- [Stated goal] Show every line of the records that contains the word "icon", with case counting.

- [Provided entries]
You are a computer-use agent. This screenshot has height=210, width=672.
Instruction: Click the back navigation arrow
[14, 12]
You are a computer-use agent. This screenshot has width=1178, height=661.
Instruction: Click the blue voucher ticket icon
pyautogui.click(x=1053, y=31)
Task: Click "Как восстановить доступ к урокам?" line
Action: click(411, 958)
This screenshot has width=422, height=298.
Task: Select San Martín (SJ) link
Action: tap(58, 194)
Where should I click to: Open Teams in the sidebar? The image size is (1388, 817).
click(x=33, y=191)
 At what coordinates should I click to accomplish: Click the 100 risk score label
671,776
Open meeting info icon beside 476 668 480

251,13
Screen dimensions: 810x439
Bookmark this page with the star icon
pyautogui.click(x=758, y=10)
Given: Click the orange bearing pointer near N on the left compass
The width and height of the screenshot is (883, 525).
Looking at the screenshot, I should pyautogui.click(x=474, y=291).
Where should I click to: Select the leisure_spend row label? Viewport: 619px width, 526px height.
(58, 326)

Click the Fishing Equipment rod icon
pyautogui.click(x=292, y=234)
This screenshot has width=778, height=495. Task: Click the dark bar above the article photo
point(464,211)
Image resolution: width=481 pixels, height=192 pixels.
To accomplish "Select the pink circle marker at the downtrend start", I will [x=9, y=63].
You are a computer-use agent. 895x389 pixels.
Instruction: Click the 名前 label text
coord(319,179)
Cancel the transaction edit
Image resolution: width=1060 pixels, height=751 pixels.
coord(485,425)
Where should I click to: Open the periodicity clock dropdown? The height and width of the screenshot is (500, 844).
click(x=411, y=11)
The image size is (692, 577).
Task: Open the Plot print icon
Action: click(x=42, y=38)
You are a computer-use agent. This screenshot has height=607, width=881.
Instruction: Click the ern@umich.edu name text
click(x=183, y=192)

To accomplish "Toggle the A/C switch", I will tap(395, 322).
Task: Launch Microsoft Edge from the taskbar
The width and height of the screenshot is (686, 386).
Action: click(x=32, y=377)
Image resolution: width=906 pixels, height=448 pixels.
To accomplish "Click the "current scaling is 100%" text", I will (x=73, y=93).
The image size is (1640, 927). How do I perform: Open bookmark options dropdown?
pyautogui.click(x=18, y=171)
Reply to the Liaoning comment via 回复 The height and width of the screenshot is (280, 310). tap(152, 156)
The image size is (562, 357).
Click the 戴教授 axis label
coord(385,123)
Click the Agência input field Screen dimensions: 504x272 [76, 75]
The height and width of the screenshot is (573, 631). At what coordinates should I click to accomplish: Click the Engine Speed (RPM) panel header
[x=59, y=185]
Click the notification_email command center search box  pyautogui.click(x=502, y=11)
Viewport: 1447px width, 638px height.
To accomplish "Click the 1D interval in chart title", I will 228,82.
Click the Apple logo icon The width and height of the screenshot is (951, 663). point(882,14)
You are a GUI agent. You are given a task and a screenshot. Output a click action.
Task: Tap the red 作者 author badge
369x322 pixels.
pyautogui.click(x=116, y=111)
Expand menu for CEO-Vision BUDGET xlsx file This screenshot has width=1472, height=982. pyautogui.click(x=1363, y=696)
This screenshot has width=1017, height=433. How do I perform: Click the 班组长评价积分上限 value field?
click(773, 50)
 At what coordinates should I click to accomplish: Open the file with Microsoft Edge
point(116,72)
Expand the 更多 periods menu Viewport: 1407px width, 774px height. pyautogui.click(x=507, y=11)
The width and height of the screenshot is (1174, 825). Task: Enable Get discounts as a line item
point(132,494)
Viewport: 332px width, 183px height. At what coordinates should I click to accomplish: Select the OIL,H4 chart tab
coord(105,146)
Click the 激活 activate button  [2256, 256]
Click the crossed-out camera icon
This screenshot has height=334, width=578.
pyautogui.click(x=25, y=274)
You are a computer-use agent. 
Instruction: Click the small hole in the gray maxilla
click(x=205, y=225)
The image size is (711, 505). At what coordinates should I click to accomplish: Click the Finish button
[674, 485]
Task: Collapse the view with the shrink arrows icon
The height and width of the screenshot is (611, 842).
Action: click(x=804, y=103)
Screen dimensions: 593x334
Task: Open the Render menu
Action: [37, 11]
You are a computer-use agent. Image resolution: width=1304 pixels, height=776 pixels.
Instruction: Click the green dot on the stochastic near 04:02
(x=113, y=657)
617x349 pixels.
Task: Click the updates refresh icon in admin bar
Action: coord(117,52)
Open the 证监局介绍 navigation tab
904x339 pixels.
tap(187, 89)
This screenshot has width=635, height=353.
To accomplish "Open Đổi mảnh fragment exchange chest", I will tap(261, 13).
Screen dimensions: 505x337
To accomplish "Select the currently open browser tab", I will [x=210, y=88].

- [Expected answer]
Instruction: Click the blue voucher ticket icon
Open meeting info icon beside 476 668 480
Bookmark this page with the star icon
Click the Fishing Equipment rod icon
Task: Open the Plot print icon
Click the Apple logo icon The width and height of the screenshot is (951, 663). point(882,14)
Click the crossed-out camera icon
Task: Collapse the view with the shrink arrows icon
Task: Click the updates refresh icon in admin bar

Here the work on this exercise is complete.